§ Recorded data
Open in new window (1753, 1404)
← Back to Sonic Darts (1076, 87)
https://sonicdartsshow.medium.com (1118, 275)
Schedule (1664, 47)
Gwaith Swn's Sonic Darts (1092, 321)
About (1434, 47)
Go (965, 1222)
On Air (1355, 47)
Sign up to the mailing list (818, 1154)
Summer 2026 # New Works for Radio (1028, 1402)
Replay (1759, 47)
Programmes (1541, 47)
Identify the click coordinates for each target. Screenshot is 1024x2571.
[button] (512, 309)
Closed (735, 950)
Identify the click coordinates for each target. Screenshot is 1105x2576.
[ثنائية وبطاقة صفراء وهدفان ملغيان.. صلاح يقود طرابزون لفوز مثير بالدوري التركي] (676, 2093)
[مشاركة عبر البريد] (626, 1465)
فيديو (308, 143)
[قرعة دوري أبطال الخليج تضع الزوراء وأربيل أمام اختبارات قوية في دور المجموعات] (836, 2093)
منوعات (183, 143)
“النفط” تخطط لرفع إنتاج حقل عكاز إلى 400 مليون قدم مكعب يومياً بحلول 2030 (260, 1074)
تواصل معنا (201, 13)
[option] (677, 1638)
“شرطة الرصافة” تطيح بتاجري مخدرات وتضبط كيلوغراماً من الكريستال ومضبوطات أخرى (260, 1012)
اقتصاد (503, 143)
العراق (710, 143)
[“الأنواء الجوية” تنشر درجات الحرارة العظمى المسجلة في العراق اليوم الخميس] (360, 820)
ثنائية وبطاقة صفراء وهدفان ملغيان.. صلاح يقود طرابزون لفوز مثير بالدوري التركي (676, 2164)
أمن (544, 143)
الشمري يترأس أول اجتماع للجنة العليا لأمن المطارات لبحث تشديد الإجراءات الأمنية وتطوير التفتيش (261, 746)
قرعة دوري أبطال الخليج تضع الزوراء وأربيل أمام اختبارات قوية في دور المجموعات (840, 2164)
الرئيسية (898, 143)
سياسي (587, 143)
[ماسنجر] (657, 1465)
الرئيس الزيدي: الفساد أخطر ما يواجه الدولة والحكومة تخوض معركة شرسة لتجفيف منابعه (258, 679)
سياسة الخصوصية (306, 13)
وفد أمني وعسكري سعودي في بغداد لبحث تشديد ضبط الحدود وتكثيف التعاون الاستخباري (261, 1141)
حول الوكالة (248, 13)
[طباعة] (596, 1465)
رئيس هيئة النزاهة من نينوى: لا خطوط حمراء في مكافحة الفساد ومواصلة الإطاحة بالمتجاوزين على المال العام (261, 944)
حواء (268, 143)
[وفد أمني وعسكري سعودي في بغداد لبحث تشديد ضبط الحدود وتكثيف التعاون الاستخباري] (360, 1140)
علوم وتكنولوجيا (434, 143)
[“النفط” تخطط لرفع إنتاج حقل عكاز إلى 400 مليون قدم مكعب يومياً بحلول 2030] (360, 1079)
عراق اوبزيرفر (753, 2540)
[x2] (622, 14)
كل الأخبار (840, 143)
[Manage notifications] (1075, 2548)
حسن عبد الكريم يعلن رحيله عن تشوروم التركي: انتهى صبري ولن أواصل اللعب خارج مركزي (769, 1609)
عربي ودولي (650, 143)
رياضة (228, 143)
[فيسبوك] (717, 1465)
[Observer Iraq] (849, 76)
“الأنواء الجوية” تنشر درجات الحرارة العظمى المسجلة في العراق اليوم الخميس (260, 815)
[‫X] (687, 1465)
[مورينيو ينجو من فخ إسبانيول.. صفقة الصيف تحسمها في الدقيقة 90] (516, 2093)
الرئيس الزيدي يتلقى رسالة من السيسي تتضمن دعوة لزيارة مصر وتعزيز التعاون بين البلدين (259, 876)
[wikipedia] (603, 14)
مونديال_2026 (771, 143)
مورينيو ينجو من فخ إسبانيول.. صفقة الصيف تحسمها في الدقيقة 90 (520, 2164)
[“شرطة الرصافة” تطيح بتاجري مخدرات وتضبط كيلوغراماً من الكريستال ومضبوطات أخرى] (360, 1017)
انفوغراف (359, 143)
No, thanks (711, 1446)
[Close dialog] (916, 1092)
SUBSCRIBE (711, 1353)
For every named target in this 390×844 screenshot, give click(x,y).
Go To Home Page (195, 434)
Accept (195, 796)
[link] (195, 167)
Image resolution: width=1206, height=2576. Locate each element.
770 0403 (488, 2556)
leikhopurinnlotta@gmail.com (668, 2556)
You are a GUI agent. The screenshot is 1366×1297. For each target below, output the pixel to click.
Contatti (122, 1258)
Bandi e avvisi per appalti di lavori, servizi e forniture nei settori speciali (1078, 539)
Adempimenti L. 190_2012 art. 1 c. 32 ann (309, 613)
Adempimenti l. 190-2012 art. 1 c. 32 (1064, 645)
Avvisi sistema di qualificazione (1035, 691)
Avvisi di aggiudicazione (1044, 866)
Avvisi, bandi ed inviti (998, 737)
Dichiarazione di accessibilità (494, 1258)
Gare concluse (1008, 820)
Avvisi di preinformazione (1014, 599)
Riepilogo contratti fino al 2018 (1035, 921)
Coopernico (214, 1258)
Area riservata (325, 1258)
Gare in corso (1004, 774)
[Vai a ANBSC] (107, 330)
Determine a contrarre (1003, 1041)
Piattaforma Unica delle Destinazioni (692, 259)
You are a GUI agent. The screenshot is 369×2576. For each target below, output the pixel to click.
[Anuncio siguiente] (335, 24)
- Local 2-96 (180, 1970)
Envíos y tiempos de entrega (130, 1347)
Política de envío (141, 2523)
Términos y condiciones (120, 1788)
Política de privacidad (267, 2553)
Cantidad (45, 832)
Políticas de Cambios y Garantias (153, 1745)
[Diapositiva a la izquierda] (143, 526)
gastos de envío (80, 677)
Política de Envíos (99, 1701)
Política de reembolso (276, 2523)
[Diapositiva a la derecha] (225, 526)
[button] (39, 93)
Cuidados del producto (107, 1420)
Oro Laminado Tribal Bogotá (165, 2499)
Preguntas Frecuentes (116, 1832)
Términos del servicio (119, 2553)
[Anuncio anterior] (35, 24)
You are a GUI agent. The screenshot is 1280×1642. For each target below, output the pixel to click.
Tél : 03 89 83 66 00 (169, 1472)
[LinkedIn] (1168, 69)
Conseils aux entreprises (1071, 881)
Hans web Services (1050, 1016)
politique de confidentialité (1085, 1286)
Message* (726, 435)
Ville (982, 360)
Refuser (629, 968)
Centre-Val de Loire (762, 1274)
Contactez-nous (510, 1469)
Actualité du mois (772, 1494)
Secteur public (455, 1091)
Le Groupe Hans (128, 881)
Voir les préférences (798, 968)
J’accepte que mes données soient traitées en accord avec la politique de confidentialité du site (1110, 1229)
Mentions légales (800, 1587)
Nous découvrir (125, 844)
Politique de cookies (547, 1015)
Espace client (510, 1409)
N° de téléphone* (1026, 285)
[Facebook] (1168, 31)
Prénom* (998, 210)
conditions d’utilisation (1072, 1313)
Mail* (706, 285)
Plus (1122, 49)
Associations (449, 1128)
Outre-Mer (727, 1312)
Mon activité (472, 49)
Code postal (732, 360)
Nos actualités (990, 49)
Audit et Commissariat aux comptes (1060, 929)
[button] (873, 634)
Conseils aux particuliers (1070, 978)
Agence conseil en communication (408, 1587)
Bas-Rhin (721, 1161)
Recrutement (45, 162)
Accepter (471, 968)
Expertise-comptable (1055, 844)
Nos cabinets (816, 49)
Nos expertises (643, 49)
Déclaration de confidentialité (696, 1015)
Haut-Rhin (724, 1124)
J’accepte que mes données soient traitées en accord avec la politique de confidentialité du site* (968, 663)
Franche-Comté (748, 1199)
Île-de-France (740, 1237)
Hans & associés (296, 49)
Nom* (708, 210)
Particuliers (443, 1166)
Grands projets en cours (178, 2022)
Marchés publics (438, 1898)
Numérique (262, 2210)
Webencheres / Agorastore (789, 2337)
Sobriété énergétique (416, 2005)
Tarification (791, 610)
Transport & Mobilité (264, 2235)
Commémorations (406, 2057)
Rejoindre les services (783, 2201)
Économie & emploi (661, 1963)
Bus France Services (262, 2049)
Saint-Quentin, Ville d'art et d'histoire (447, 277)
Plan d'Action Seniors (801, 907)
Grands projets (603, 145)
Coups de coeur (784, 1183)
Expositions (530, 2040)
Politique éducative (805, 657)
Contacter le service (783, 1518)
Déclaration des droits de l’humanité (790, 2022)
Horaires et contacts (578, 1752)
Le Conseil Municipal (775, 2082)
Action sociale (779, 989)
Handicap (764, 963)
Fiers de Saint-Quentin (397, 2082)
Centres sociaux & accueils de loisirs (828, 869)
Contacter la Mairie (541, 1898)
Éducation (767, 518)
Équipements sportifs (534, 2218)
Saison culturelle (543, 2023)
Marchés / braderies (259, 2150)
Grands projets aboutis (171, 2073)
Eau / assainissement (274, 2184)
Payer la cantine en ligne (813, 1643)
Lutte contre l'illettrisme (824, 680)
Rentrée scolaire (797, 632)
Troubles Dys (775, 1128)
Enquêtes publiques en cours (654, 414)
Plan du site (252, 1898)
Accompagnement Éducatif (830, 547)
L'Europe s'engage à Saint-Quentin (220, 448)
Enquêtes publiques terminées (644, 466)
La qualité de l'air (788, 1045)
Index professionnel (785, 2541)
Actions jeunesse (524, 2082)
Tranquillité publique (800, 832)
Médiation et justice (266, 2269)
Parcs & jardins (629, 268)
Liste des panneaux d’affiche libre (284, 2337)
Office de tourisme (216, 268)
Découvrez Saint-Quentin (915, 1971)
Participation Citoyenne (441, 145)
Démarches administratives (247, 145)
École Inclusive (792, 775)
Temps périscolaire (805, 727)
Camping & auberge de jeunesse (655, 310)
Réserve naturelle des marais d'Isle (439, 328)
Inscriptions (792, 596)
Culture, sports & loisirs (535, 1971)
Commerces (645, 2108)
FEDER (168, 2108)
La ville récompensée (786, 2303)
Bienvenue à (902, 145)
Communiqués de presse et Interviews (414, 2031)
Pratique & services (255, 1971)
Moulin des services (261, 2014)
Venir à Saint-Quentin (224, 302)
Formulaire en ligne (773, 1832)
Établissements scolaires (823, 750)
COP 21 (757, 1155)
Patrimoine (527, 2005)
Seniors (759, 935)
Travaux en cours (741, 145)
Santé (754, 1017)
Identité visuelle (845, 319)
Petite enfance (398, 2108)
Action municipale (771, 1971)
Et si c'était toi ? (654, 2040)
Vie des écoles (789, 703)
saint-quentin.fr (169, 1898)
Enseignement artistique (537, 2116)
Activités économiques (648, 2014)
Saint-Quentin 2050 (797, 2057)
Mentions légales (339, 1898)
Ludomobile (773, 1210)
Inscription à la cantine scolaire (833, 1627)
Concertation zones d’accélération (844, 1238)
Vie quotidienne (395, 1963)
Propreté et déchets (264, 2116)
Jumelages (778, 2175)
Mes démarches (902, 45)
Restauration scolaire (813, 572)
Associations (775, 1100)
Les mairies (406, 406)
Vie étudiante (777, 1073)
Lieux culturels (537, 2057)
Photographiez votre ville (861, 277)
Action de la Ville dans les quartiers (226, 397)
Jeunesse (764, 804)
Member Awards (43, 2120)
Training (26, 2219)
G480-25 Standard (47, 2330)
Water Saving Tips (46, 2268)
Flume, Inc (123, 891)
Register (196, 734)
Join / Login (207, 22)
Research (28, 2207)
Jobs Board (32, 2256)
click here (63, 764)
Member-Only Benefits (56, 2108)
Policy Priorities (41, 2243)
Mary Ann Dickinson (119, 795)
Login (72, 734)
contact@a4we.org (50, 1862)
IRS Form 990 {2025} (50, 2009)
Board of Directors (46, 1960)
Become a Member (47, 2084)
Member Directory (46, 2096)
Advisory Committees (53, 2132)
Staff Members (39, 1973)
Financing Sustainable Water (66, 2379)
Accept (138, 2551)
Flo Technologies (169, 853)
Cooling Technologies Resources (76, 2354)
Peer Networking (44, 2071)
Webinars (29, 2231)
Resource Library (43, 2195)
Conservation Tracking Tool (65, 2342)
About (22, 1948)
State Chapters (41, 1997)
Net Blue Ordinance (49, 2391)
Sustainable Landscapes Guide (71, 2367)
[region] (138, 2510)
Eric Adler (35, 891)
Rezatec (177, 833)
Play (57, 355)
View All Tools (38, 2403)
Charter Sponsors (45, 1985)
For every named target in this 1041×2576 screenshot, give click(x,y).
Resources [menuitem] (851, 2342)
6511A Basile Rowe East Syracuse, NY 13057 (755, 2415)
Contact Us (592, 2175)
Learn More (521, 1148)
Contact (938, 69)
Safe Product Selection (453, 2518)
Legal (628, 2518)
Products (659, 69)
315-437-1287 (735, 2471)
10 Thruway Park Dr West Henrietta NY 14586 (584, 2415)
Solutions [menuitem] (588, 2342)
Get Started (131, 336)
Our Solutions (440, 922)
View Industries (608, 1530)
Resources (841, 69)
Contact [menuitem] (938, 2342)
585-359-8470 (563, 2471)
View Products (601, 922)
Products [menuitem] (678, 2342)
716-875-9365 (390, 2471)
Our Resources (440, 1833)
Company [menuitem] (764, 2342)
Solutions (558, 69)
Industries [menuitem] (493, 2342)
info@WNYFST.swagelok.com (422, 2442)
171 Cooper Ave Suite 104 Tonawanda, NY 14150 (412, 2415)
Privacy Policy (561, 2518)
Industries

§ Required work
Return every line from the entries that holds the string "مورينيو".

§ Exercise response
[مورينيو ينجو من فخ إسبانيول.. صفقة الصيف تحسمها في الدقيقة 90] (516, 2093)
مورينيو ينجو من فخ إسبانيول.. صفقة الصيف تحسمها في الدقيقة 90 (520, 2164)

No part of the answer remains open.